Meaning - they haven't been able to do it yet.  happy.png

So - the discussion seems to be - how would supercomputers 'prune' the openings of chess in such a way that people would 'trust' it?
Well its already 'trusted' that supercomputers are already doing a better job of that than the best players can.
Apparently they're now 500 rating points stronger than the top GM's.

With the gap widening.
But its not considered 'solving'.
Are the semantics of 'solved' whatever whoever wants them to be?
Yes.   

Avatar of mpaetz
Optimissed wrote:

I mean, you are a complete barm cake. A nut job. Just look at that post. Stream of consciousness but unhealthily paranoid too. You'd do better NOT to post your thoughts about others, if they're negative. Could get you into trouble.

     Are you familiar with the old maxim "Practice what you preach"?

Avatar of playerafar


Earlier - in post #1507 I posted a chess puzzle -
to illustrate how invalid dismissal happens in chess. 
Including invalid 'solving'.
The chess puzzles greatly underline the principle
'things aren't always what they seem to be'.

So now the Solution move !  Time to post it !  
Which I'll do by blue text at the bottom. 
There's an analysis button in the diagram for those who want to see confirmations and lines.

The winning move is Not Kc3.  That's a blunder.
Its Kb1 !!    

Avatar of Optimissed
mpaetz wrote:
Optimissed wrote:

I mean, you are a complete barm cake. A nut job. Just look at that post. Stream of consciousness but unhealthily paranoid too. You'd do better NOT to post your thoughts about others, if they're negative. Could get you into trouble.

     Are you familiar with the old maxim "Practice what you preach"?

Yes I am. Practise what you preach. I really wish you'd stop trolling, because you ought to be able to see the situation. Much of the time, you're reasonably intelligent. Such a maxim is not an inviolable rule and occasionally it's good to tell the truth.

Avatar of mpaetz

     Yet engaging in the very behavior your post claims to be condemning just makes you look the fool. Anyone reading through this forum and seeing this may well develop a very low opinion of your reliability, tending towards dismissal of your arguments in general.

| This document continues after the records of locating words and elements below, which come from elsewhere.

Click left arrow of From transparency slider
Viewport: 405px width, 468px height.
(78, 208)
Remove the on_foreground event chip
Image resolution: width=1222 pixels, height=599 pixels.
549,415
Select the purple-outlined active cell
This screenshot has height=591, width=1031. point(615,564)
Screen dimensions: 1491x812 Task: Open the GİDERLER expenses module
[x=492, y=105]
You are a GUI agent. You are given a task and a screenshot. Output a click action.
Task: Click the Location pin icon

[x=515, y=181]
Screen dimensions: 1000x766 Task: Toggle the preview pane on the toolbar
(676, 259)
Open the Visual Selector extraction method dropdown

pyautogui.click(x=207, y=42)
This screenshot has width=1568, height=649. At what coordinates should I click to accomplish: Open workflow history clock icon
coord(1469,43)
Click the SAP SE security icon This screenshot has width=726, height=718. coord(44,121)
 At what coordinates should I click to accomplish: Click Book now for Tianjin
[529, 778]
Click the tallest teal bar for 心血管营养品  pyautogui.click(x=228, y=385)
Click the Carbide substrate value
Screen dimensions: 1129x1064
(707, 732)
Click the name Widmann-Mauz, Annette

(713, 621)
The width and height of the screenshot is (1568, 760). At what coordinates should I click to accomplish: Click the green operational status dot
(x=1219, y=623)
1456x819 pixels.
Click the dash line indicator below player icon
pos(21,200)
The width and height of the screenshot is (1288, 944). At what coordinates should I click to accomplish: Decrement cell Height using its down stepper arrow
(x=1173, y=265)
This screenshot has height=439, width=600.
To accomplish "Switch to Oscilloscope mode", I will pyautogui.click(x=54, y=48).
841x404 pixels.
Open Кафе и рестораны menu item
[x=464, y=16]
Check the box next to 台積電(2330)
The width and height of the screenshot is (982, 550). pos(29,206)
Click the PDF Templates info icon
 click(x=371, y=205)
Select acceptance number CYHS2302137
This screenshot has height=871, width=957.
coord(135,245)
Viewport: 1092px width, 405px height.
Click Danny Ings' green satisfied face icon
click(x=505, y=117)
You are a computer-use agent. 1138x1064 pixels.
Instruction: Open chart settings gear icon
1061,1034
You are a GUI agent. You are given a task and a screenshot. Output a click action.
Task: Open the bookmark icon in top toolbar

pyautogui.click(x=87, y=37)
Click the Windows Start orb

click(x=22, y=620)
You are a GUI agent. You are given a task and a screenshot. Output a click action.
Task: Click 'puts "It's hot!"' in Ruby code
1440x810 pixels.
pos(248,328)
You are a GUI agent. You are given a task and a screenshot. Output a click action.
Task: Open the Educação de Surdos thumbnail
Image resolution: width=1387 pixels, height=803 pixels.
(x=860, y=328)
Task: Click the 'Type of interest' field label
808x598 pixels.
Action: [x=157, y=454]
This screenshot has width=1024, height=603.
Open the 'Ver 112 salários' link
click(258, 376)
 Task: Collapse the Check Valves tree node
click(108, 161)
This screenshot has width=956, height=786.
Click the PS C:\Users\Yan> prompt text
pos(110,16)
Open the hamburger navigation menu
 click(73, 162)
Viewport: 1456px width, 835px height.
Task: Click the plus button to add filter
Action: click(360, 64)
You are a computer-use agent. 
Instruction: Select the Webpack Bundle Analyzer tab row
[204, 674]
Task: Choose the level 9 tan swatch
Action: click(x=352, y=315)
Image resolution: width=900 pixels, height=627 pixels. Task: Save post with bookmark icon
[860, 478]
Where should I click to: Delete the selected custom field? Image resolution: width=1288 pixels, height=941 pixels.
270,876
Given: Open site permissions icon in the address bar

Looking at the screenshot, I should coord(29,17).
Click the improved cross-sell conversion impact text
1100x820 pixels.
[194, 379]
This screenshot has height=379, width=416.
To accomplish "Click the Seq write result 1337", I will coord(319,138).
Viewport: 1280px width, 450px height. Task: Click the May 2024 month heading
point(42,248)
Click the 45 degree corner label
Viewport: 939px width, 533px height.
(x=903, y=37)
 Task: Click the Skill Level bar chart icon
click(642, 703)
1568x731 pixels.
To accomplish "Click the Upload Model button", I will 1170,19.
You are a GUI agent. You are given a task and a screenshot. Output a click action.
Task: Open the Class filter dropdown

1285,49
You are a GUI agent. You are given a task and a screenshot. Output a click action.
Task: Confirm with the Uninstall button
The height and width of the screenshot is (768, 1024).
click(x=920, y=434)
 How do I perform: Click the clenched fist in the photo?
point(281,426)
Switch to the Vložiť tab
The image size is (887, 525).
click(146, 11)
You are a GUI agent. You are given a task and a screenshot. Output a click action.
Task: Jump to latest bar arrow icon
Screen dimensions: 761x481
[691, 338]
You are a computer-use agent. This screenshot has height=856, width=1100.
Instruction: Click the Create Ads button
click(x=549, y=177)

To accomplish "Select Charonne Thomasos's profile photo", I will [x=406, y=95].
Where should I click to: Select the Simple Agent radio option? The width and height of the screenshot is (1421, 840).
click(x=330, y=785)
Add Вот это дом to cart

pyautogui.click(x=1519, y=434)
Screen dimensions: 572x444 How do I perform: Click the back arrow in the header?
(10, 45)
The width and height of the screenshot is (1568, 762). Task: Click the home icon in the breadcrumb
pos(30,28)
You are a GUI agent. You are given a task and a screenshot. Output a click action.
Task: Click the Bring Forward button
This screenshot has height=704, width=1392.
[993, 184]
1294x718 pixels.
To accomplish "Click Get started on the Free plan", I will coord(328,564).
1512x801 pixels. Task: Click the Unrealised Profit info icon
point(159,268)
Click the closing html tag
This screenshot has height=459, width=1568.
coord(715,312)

     And how is it "trolling" to advise against such personal attacks? They contribute nothing to the forum.

Avatar of Optimissed

I no longer really care & I'm sure you'll all have great fun here. Nobody seems even to understand my arguments and they're all far too concerned about continuing talking rubbish and perpetuating their myth to care about individuals. Meanwhile, a mentally ill person is trying to dominate everyone else and form cabals. I'm told it's happened also in clubs, where the atmosphere has been made quite toxic. I just want to leave you all to it. Thanks & if you have anything further to say to me, my message box is at your disposal.

Avatar of playerafar

'he' (without referring to anyone in particular) gets attention by doing the exact opposite of what he recommends.  Even in the same sentence.
That is the 'cheddar'.  If he can't get away with that and double standards and numerous other provocations and 'power plays'  then there is no 'cheese'.  Defeating 'his' purpose of being here.

Avatar of playerafar
StumpyBlitzer wrote:

Let's stop the name calling again please 😁, let's be the adults here and discuss the topic of solving chess. Opinions are there for everyone whether you agree or not. Let's keep it on topic again. Thanks all 👍😁

@StumpyBlitzer is a chess.com moderator.  A member of the staff.
If somebody calls you a 'barm cake' or 'crackpots' or 'troll' or other name - or constantly spams such terms at the forum and at the people in it - you can report that to the moderators by 'PM's'.  (personal/private) messages.

Avatar of Optimissed

Yes. I invited him to look over the thread, see what you were doing and to make a comment. I had already told him I'd told you what I thought of you, told him what you're doing (endless trolling) and what I think is wrong. I didn't wish to report you officially. I specifically asked that there should be no muting or banning. I'm really trying not to comment here any more because no-one understands my arguments regarding the topic, so what's the point?